Werner H. E. Hofmann (M’06) received his Dipl-Ing (M.S.) degree in electrical engineering and information technology in 2003 and the Dr.-Ing. (Ph.D.) degree in 2009, both from the Technical University of Munich, Germany. From 2003 to 2008, he was with the the group of Prof. Amann at the Walter Schottky Institute, where he was
engaged in research on long-wavelength vertical-cavity surface-emitting lasers (VCSELs). Subsequently, he joined Prof. Chang-Hasnain´s Group, University of California, Berkeley (UCB), where he worked on the incorporation of high-contrast gratings into VCSEL devices. In 2010, he joined the Technical University of Berlin (TU Berlin), Germany, as principal scientist in the group of Prof. Bimberg. Since 2013 Prof.
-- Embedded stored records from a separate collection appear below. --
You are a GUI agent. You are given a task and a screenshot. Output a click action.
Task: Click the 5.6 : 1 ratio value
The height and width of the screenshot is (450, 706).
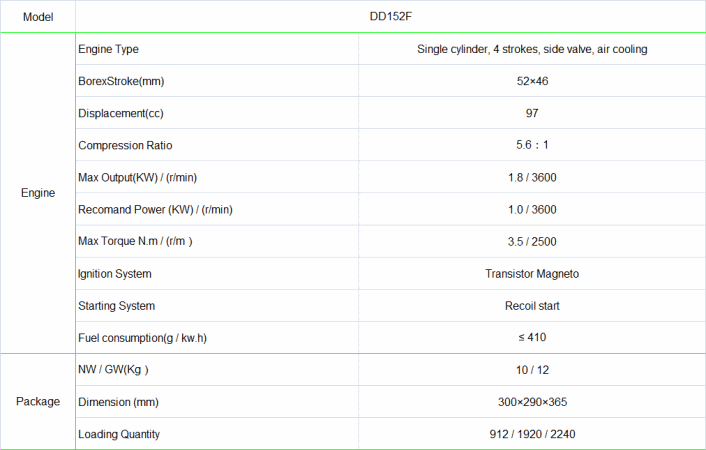click(532, 145)
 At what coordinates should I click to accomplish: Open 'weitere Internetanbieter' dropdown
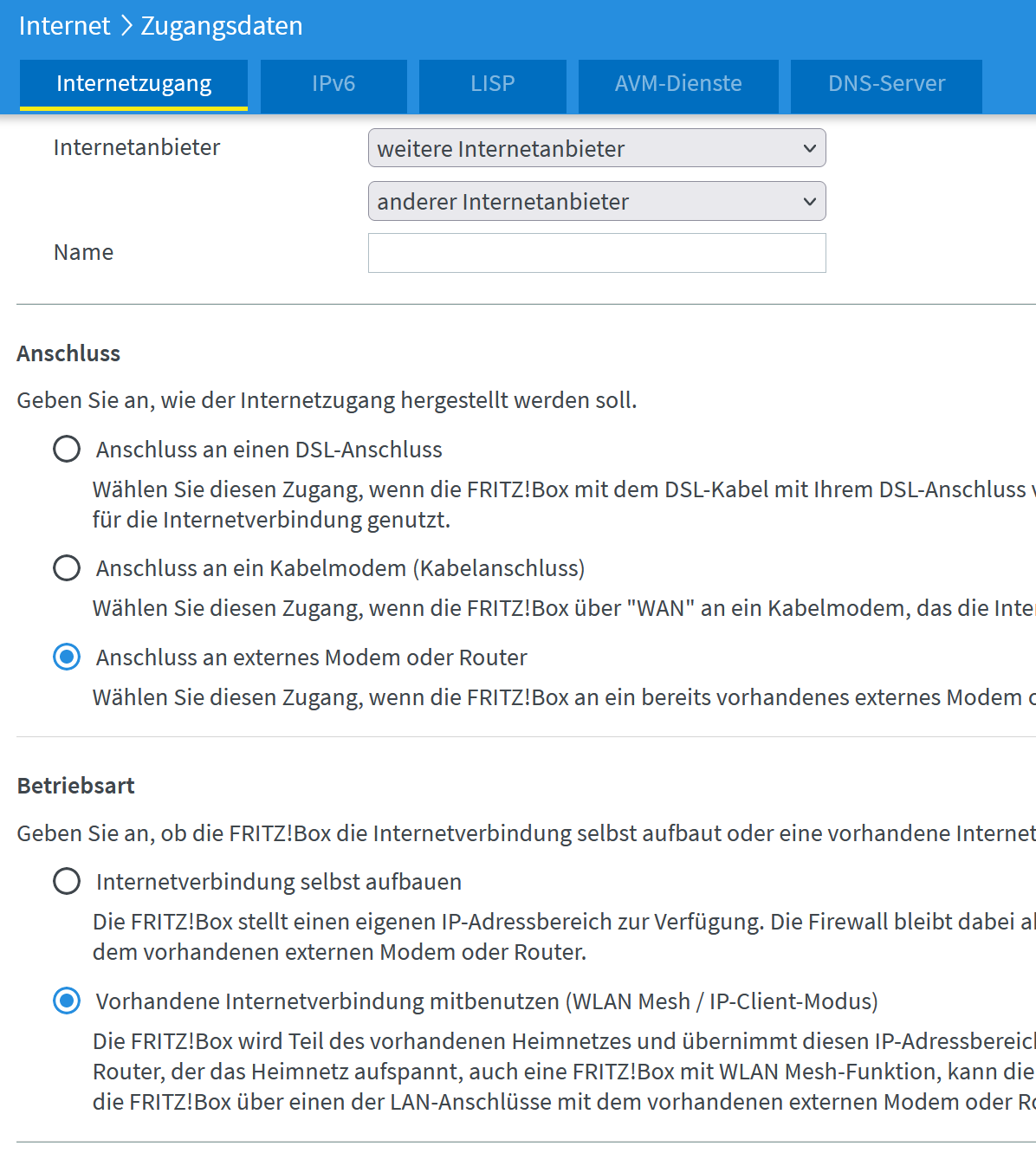click(x=597, y=148)
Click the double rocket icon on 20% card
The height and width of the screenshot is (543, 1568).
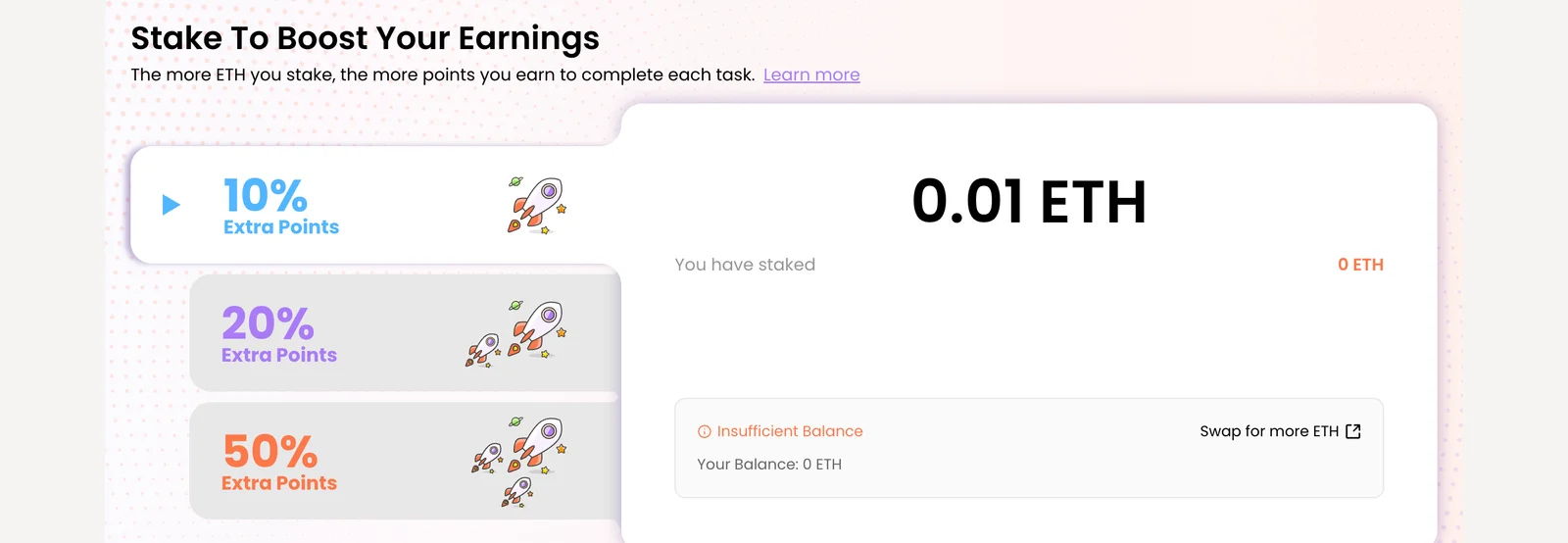coord(515,333)
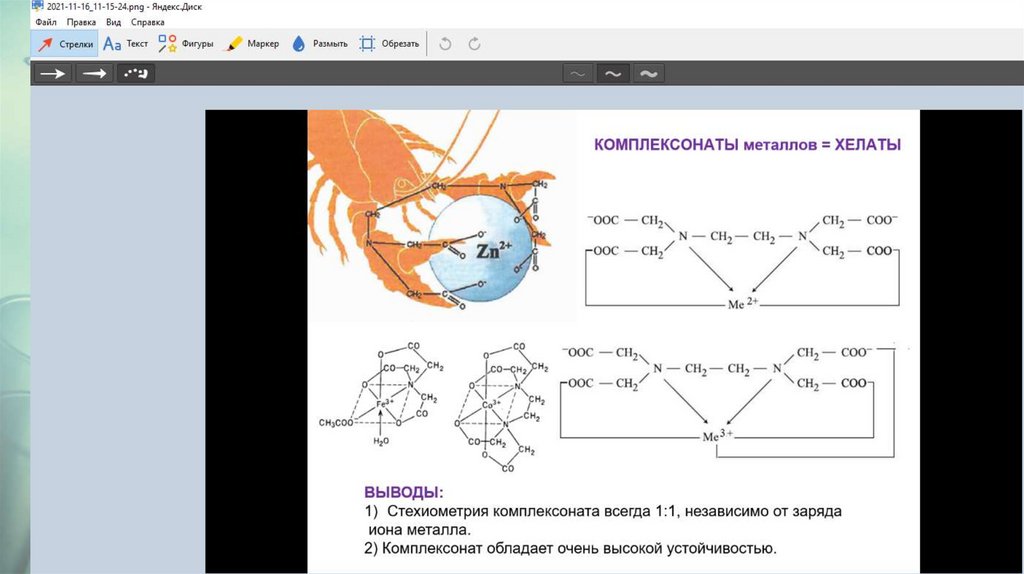Select the Текст text tool
This screenshot has width=1024, height=574.
click(x=126, y=44)
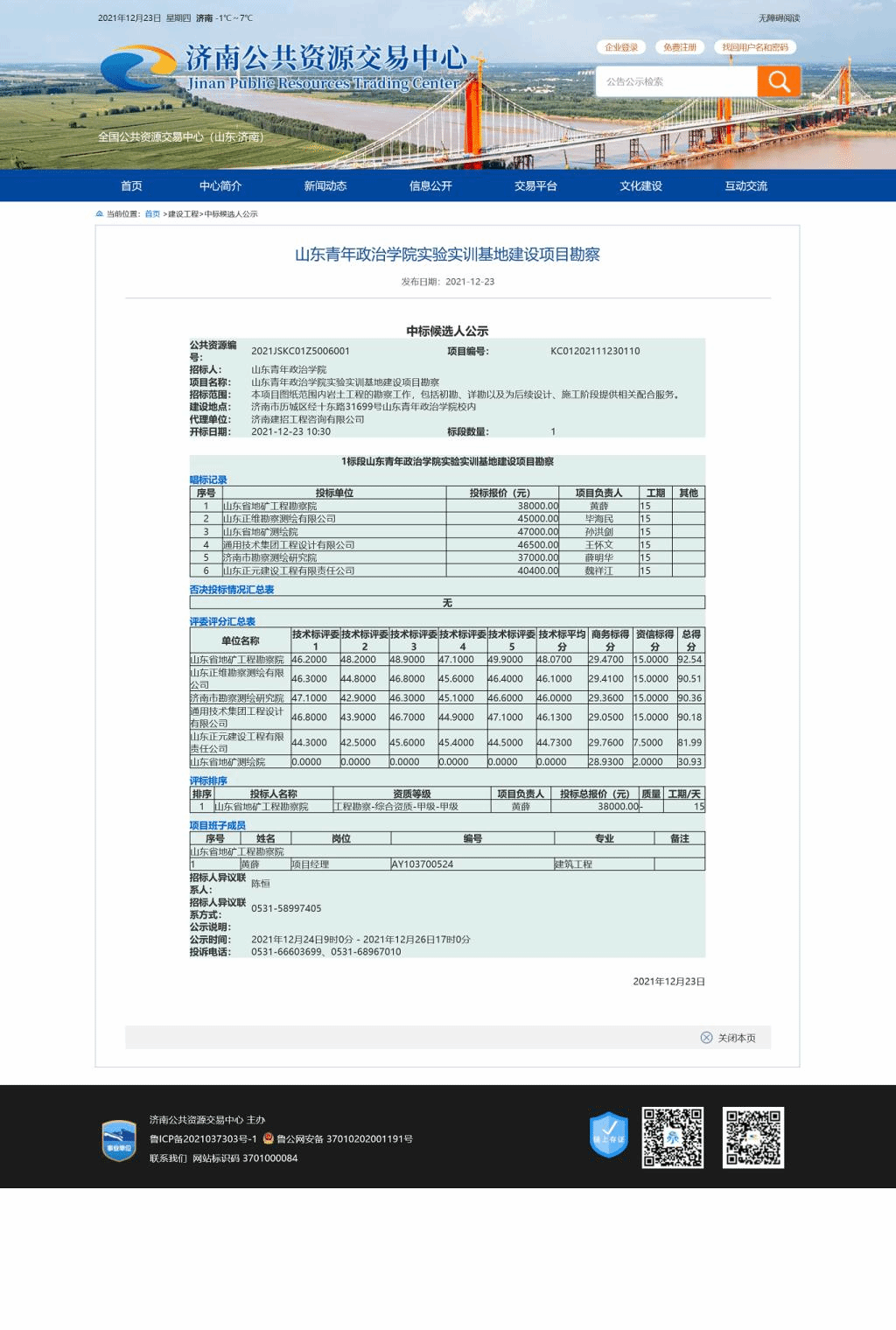The width and height of the screenshot is (896, 1330).
Task: Select 信息公开 in the navigation bar
Action: coord(430,186)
Hofmann is leading his own group focusing on ultra-high-speed nanophotonic devices. Prof. Hofmann is also the Chief Technical Officer at the Centre of Nanophotonics at TU Berlin. Since 2014 he is also with the Xiamen University, P. R. China as guest professor and highly qualified foreign expert.
He received the E.ON Future Award in 2009 and the SPIE Green Photonics Award in 2012 for his research on high-speed, energy efficient VCSELs. Prof. Hofmann authored over 100 papers cited over 500 times and has presented over 10 invited talks and tutorials on international conferences. He is a member of the Association of the German Engineers (VDI), the German Association of University Professors (DHV) and the IEEE Photonics Society. His main research interests are high-speed surface emitters and their advance by nano-photonics.